### Data to use
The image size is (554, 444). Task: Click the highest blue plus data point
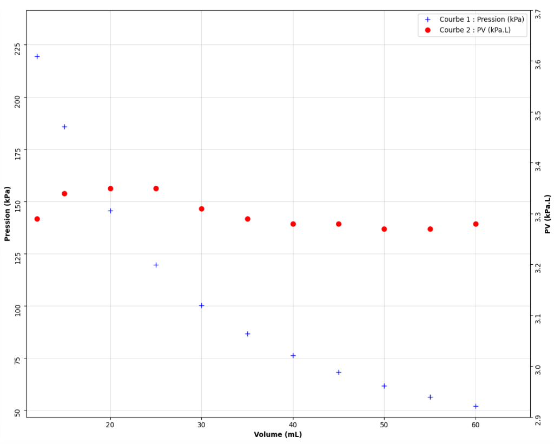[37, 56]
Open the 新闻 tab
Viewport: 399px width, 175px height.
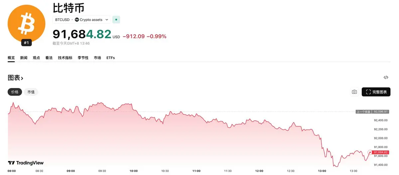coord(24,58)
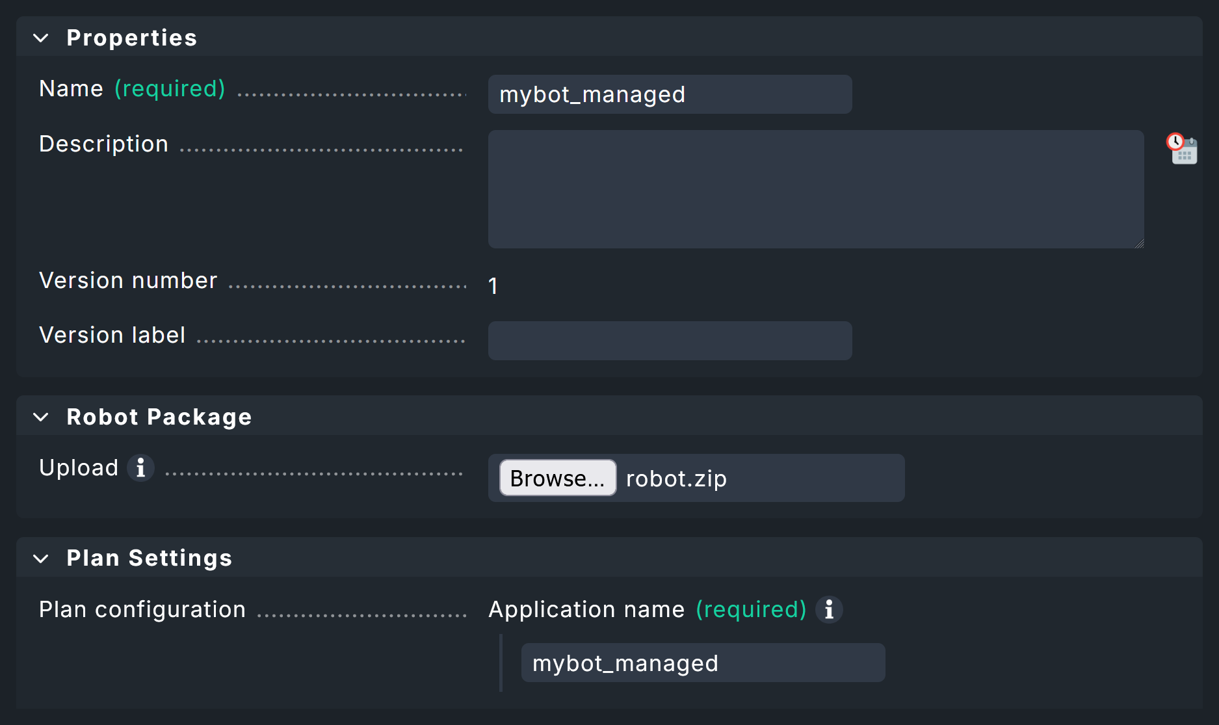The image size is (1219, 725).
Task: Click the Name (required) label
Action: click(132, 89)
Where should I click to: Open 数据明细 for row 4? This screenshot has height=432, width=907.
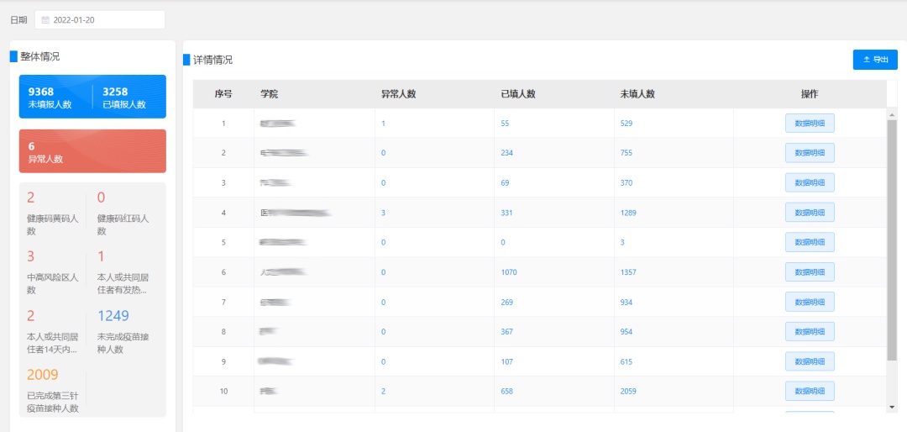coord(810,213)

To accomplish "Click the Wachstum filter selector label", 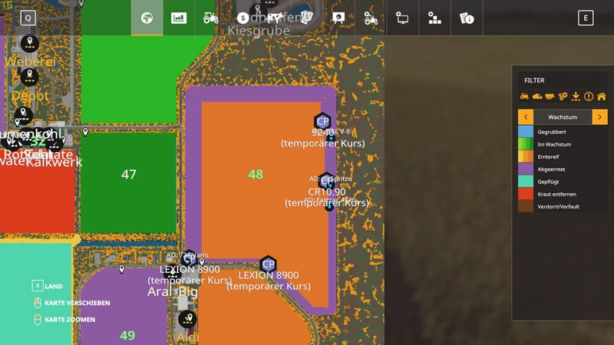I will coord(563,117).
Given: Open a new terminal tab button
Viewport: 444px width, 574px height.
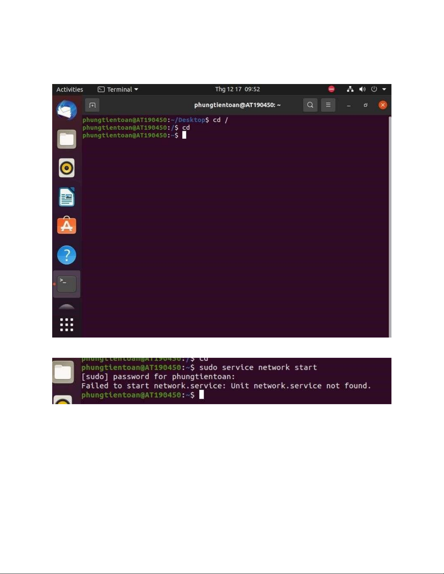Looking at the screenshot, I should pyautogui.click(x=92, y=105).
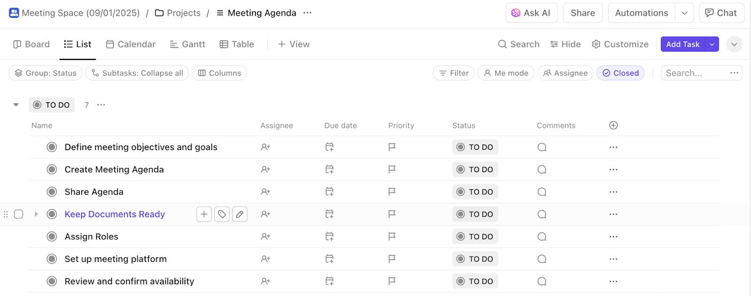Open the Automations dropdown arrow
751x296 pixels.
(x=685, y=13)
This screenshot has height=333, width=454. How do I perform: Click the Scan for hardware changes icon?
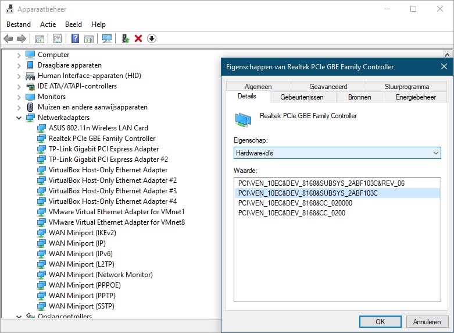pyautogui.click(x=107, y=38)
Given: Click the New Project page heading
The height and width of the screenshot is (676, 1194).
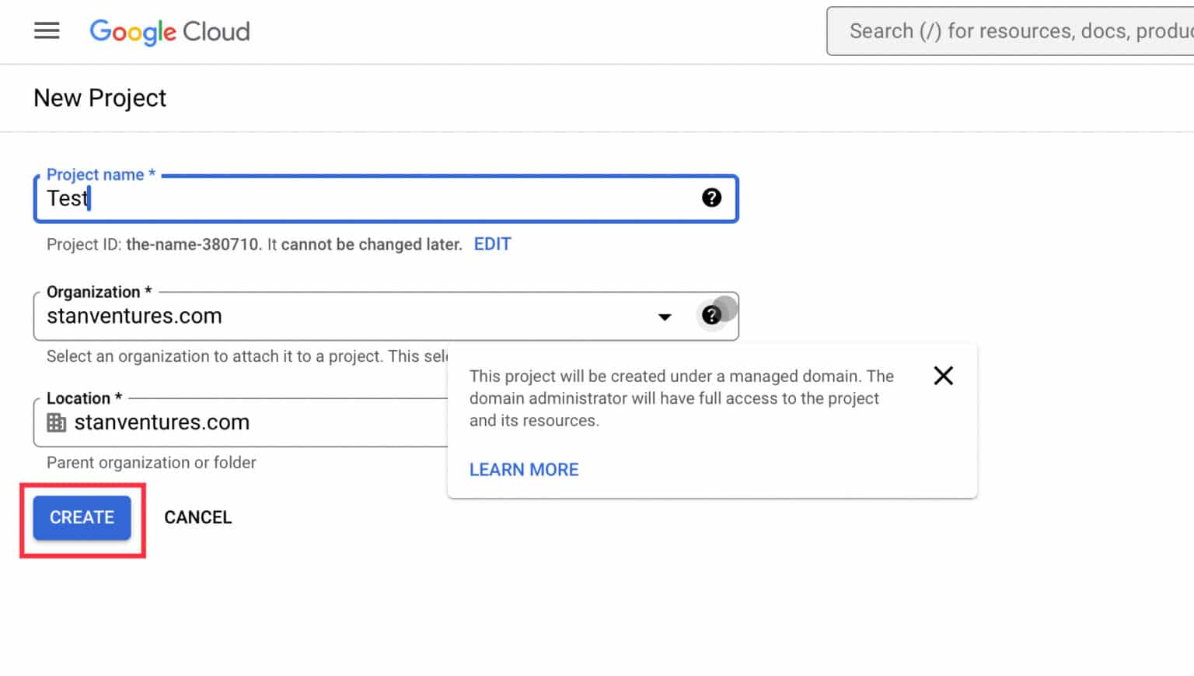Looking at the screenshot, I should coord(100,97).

### Your assignment
How many lines in the listing above contain the string "Given"? Answer with the number only.

### Result below
2